** START OF Extract to read **

The initial gaps therefore provided a benchmark for the potential of INTACTs legacy, especially pertaining to the enhanced transfer of knowledge within a unified platform which harnesses extreme weather data and projections for evidence based decision making, scientific knowledge pertaining to risk and risk management to provide a fruitful decision support process. Establishing the grounds for the envisioned Knowledge Platform, Tools and Educational outputs established a fertile test bed for success. As the product concept continued to evolve, it became wholly clear that the overarching purpose of the platform is to furnish a community of users with a repository of knowledge relevant to CI and EWEs to inform the investigation/decision process. This is achieved in a number of ways (glossary; CI specific information etcetera). Indeed, this functionality offers potential users enhanced knowledge through best practices from case studies to support decision making, identification of the core steps for risk mitigation and interactive climate maps to assess potential impacts of extreme weather in the future (Figure 3.2). The relevant links between the key segments directs the potential user community to all functionalities which can help to inform the decision making process or area of interest.
Figure 3.2 INTACT Reference Guide (Wiki)

Web link: http://www.intact-wiki.eu
WP1 helped establish a common understanding of the key issues and guidance parameters which were to be taken forward in the ensuing Work packages. The development of the hierarchal taxonomies provided a basis and framework for the Work packages and was used as a building block for WP2, WP3, WP4 and WP6. This facilitated the development of a decision support system that integrates cross-disciplinary and cross-border data sharing, to culminate in evidence based policy formulation. Thereafter, D1.1 exploited the knowledge accumulated by identifying potential application areas of INTACT findings and results, developing educational materials and deployment opportunities and the development and use of the INTACT Reference Guide moving forward. The key objectives and outputs and relationship to the identified target audience in terms of results are illustrated in Figure 3.3.

** END OF Extract to read **

## Task requirements:
A. In the text on the INTACT project, which Work packages used the hierarchal taxonomies as a building block?
B. Carry on the text on the INTACT project, starting right after its last sentence.

** START OF Supplied records **

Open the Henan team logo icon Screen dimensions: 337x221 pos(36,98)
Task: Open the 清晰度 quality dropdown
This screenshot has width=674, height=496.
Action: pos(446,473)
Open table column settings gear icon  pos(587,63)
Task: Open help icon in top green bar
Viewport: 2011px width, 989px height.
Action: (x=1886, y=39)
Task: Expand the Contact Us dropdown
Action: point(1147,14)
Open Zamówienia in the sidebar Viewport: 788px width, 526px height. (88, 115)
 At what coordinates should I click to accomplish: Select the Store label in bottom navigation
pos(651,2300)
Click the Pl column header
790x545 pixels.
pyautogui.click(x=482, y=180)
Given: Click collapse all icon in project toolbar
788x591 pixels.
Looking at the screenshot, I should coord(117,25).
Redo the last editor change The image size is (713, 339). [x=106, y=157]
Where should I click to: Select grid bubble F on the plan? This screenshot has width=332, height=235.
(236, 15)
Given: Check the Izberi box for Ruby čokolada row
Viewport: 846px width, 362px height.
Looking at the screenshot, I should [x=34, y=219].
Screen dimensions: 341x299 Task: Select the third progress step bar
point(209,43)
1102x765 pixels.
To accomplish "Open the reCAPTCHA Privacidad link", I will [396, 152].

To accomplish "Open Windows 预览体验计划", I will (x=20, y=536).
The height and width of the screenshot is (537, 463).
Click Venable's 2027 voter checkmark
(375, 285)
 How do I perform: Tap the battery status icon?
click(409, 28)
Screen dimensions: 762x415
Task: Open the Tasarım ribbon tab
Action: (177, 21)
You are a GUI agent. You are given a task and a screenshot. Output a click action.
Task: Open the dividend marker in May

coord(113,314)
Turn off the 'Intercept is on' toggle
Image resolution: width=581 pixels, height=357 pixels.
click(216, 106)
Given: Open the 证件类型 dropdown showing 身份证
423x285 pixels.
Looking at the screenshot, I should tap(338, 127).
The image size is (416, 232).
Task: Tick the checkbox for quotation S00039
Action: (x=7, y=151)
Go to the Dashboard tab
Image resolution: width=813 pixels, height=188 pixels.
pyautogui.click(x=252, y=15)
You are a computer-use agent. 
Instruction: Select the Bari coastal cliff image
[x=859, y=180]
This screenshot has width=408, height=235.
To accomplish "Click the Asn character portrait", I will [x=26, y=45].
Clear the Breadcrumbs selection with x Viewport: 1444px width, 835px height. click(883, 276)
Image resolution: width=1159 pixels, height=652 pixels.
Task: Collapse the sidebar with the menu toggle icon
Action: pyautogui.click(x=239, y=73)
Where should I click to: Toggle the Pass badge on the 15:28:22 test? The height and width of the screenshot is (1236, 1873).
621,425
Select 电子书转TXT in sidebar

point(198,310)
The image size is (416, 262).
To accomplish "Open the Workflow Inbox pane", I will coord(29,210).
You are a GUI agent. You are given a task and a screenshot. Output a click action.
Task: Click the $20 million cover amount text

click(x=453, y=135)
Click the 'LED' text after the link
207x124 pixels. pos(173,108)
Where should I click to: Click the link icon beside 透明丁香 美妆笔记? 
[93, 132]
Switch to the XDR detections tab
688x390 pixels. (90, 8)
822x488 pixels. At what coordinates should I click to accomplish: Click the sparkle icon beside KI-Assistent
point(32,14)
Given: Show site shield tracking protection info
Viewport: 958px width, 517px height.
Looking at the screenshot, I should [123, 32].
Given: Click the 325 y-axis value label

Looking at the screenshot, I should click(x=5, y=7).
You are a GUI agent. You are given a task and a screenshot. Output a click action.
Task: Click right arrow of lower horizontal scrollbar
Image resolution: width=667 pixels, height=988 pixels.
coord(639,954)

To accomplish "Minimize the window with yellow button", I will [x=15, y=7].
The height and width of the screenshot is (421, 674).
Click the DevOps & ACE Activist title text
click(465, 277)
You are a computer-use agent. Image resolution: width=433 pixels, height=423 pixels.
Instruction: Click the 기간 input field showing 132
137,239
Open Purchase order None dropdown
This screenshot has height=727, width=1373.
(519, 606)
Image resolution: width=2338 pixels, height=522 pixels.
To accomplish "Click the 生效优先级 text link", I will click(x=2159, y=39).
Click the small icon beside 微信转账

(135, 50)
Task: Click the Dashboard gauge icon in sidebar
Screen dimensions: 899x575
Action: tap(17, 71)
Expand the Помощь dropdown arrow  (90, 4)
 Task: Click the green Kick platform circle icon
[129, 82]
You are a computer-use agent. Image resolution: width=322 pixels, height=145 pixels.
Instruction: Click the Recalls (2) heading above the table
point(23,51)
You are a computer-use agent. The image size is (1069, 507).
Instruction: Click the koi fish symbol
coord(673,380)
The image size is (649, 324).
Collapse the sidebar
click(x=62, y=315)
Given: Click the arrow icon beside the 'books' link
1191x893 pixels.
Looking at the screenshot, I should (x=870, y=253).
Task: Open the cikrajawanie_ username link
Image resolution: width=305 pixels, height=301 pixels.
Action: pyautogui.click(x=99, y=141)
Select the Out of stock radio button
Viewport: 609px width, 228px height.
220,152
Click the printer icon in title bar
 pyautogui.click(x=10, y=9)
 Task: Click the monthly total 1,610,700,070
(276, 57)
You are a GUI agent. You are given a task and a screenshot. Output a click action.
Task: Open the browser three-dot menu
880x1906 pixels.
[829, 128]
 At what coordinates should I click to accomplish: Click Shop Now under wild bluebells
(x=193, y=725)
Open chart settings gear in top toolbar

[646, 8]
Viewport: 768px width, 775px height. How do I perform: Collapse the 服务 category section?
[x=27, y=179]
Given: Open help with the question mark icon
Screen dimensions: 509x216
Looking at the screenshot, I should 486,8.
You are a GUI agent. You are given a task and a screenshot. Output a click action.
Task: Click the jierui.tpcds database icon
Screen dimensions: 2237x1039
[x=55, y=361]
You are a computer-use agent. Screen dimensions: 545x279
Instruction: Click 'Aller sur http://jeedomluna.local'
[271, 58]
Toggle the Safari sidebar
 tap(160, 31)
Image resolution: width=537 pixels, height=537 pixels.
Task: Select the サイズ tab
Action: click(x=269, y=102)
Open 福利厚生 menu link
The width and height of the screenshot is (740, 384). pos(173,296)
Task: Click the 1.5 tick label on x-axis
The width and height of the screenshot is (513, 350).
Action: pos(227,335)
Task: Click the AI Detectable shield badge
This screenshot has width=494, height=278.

** END OF Supplied records **

## Responses for each task:
A. WP2, WP3, WP4 and WP6.

B.
Figure 3.3 WP1 Approach, output and Target audience matrix

More laterally, WP1’s objective was to exploit the knowledge accumulated from the INTACT project and identify potential application areas of INTACT findings and results and the development of educational materials and deployment opportunities (Phase 2: D1.2 and D1.3). Specifically, these parameters have been progressed and the viable channels for framing beyond life time impact of the INTACT findings identified within D1.2 and D1.3 respectively.
D1.2 provided an initial platform for the identification of potential avenues for communication, exploitation and dissemination of the INTACT project findings and results. It analysed and presented feasible and potential opportunities for legacy impact to help direct the project results to the appropriate target audience in order to maximize the perceived project potential. The fulcrum of D1.2 was to examine the potential strategies and analysis of the key findings to obtain maximal impact and identification of an exploitable foreground to ensure that the INTACT project ‘finds its place’ and ‘ensures its legacy’. This strategy was premised upon the concept of ‘added value’ that the INTACT project offers in terms of awareness and knowledge of the nexus between extreme weather and critical infrastructure.
The cornerstone of the INTACT projects findings comprised three core pillars (Figure 3.4) which were designed to meet the gap analysis as furnished D1.1. Therefore, D1.2 used these pillars as a primary foundation to build INTACT’s identity by developing a matrix for each work package to identify potential application areas and enhanced knowledge which feed into the respective INTACT project outputs and results and illustrated the association with the key target audience. These are depicted for each of the WPs in this chapter, as shown in Figure 3.3 (WP1), Figure 3.6 (WP2), Figure 3.7 (WP3), etc.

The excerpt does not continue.